Regisseurin Karabulut, 1987 in Mönchengladbach geboren, gewachsen u. a. an Stefan Bachmanns experimentier- und jugendfreundlichem Kölner Schauspielhaus, und Autor Amir, 1984 in Aleppo geboren, seit 2002 in Wien, sind fast gleich alt. Wenn man Amirs Stoffe betrachtet, Ehrenmord, die Besetzung der Votivkirche, könnte man auf die Idee kommen, hier handle einer mit schwerer Moral im Brecht-Stil. „Heimwärts“ ist mehr geprägt von Filmblockbustern, Hollywood-Action. Der dunkle Ritter erhebt sich, in surrealer Atmosphäre schlägt die Technik grandiose Kapriolen. Auf der Kellerbühne geht das natürlich nicht, daher müssen die Menschen verrückt spielen. Und das tun sie auf äußerst lebendige Weise, spottend ihrer Kostüme, die aussehen, als nähmen sie an einem Faschingsball teil. Osman, der Arzt, trägt eine Art Opposuit oder Discooutfit in Blitzblau aus den Achtzigern, der türkische Beamte einen ausladenden Sommerhut, seinem Partner Bekir baumelt eine breite Talmikette um den Hals, auf dem Kopf hat er eine schwarze Gummibademütze – und Krankenschwester Simone schillert in Quietschgelb mit Netzstrümpfen (Bühne und Kostüme: Aleksandra Pavlović). Wahnsinn überall, sagt diese lautstarke, schrille Inszenierung, und wer das mag, wird auch diesen Abend mögen. Dessen größtes Manko allerdings ist, dass die vom Volkstheater jüngst eingeführten Untertitel hier fehlen. Wer nicht Türkisch oder Serbokroatisch spricht, versteht nur einen Teil des Textes. Ermüdend, fand eine Dame den Tohuwabohu. Er erzählt aber auch viel von den Möglichkeiten eines multikulturellen Theaters, das sich viel zu oft in Gutmenschentum erschöpft, ohne die wahren Probleme der Entwurzelung, Angst, Orientierungslosigkeit zu erfassen – die heute viele fühlen, auch Menschen, die nie auf der Flucht waren.

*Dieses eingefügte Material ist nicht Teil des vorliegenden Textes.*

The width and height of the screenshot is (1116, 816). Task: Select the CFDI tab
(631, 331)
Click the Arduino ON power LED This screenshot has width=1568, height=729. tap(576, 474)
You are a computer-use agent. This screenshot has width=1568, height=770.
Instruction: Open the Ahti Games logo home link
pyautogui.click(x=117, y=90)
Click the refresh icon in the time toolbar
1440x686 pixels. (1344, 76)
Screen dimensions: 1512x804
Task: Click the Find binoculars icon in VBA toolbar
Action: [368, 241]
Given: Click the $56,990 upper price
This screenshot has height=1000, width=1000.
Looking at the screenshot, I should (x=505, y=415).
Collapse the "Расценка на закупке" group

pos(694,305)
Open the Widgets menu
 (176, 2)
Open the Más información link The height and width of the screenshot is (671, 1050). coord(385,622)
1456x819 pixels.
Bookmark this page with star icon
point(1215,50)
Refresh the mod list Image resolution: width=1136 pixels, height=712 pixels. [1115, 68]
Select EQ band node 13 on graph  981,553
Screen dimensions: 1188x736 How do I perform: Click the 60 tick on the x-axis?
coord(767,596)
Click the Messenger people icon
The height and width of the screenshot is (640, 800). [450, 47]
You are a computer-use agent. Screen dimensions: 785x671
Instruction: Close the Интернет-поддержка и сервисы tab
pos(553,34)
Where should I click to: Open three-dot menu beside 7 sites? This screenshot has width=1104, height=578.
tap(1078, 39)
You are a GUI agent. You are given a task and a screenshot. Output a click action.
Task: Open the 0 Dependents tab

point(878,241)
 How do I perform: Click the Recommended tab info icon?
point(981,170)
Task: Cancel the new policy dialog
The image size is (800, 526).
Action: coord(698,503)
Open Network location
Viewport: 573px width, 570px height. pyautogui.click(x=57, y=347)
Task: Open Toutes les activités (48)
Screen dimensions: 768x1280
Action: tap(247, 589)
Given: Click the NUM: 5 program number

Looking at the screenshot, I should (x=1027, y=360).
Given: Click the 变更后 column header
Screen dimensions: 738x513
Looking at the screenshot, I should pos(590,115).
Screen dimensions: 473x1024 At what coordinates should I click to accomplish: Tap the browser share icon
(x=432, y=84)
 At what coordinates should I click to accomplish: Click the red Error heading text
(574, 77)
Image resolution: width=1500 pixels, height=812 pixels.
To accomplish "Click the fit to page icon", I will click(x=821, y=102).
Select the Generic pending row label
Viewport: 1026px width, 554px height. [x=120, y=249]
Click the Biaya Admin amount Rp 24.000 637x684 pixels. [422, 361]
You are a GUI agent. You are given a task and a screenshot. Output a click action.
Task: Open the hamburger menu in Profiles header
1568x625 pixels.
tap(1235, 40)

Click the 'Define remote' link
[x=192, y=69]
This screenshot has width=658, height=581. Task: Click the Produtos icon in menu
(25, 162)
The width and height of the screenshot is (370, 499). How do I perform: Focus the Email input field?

Das Ensemble ist köstlich, allen voran Günter Franzmeier als Hussein und Sebastian Pass, der die wandlungsfähigste Rolle hat: Bekir, der nationalistische Türke ist ein Erdoğan-Verehrer; wie es ist, ausgegrenzt zu sein, hat der Sohn eines Gastarbeiters ausführlich erfahren, sein Kollege (Oktay Güneş) dagegen unterstützt die Putschisten. Das erste türkische Theater hat Peter Stein 1979 in Berlin etabliert. Dieser Abend vermittelt, wie Bühnenkunst mit Inklusion aussehen könnte: als Abbild der Welt, gezeichnet in krassen Farben, aber auch mit Humor.